Accueil > Actualité ciné > Critique > Afectados (Rester debout) mardi 15 novembre 2016

Critique Afectados (Rester debout)

© Splendor Films España

Circuit fermé, par Clément Graminiès

Afectados (Rester debout)

La Granja del Pas

réalisé par Sílvia Munt

Suite à la crise financière de 2008 qui a secoué entre autres l’Espagne, de nombreux particuliers se sont retrouvés dans l’incapacité de payer leur crédit immobilier. Pour beaucoup d’entre eux, les conséquences se sont révélées catastrophiques : à la suite d’un licenciement, de la perte d’un magasin ou de la suppression d’une allocation, ce sont les biens immobiliers qui furent saisis par les banques, poussant à la rue des milliers de familles. De cette terrible réalité qui ne redorera pas le blason des banques ayant excessivement spéculé sur la bulle immobilière, la documentariste Sílvia Munt entend répondre par le biais d’un film engagé et au plus près des victimes de ce système. Pour cela, elle a approché un collectif de citoyens du côté de Barcelone, régulièrement réunis pour s’épauler, se conseiller et se soutenir dans cette extrême précarité qui leur semblait inimaginable quelques années plus tôt. Il est difficile de ne pas être ému par certains témoignages : on pense par exemple à ce jeune handicapé privé de son allocation, à cette mère de famille obligée de squatter des appartements inoccupés pour donner un toit à ses trois enfants ou encore à cette femme en pleurs parce qu’après avoir été saisie de son appartement, elle a entraîné dans sa chute les amis qui s’étaient portés garants pour elle. À ce niveau, on ne peut pas douter un seul instant du respect dont la réalisatrice fait preuve à l’égard de la parole de chacun, laissant chacun mettre les mots (ou les silences) sur cette expérience traumatisante.

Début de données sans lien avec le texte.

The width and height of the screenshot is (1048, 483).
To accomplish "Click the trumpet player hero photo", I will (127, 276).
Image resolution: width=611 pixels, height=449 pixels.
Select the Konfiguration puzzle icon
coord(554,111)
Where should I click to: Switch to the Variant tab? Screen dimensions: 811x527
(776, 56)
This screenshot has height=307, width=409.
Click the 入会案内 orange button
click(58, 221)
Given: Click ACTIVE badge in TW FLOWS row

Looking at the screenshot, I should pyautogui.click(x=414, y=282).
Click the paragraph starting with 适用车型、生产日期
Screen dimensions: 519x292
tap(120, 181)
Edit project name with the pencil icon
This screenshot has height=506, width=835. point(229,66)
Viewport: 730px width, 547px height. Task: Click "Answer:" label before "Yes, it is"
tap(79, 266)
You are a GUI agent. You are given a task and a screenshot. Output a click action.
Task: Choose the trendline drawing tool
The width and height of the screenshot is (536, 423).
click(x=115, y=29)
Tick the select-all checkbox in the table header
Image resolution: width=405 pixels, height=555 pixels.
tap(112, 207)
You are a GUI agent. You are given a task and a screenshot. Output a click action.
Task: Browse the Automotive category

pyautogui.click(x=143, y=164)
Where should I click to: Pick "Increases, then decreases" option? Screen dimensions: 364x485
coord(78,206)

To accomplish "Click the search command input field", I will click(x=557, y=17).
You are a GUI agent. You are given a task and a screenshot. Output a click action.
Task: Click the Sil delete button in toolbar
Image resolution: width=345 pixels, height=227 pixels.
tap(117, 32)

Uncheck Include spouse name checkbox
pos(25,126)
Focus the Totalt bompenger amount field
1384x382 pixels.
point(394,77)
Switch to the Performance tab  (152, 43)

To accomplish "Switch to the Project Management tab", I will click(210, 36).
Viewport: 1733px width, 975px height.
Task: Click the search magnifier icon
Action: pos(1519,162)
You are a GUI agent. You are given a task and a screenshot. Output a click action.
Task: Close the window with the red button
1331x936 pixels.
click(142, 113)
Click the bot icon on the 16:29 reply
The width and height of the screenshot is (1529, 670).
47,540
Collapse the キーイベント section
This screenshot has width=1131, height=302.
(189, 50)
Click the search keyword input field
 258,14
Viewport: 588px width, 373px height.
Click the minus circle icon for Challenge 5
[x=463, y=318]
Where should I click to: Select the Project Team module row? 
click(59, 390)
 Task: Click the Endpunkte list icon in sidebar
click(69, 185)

Pourquoi chercher un contradicteur ?

Mais cette évidente générosité fait paradoxalement toute la grosse limite du film. Tout d’abord sur le plan formel, la discrétion appuyée de la mise en scène n’offre rien de plus qu’une succession d’entretiens filmés face caméra. À de rares reprises, la réalisatrice se risque à enregistrer des ambiances et joue timidement avec le hors-champ mais tout semble guidé par la valeur incontestable du témoignage. Le manque criant d’ambition formelle pose une fois de plus cette question : ce documentaire, aussi nécessaire soit-il dans le message qu’il entend faire passer, a-t-il plus sa place dans les salles obscures qu’à la télévision (le film a d’ailleurs été produit par une chaîne de télévision catalane) ? Ensuite, sur le plan de l’écriture, on peut rester circonspect par le choix de Sílvia Munt de ne jamais ouvrir son film à autre chose qu’aux témoignages des victimes de la bulle immobilière. Certes, la démarche est bien de leur donner la parole pour réparer des injustices et leur permettre de s’incarner face à la gestion déshumanisée du système bancaire. Mais pourquoi ne pas chercher la confrontation justement ? Pourquoi ne pas tenter malgré tout d’acculer les acteurs d’un système indifférent au sort des précaires en les mettant face aux conséquences de leurs actes ? Probablement parce que la réalisatrice ne souhaite pas politiser son film et que c’est pour cette raison qu’elle ne pose pas de manière rigoureuse la question de la responsabilité des politiques et de l’État dans cette débâcle nationale. Ce parti-pris a le mérite de mettre au centre du dispositif la parole des laissés pour compte mais fait d’Afectados (Rester debout) un film qui, face à un drame économique d’une telle ampleur, donne le désagréable sentiment d’aborder le problème par le petit bout de la lorgnette.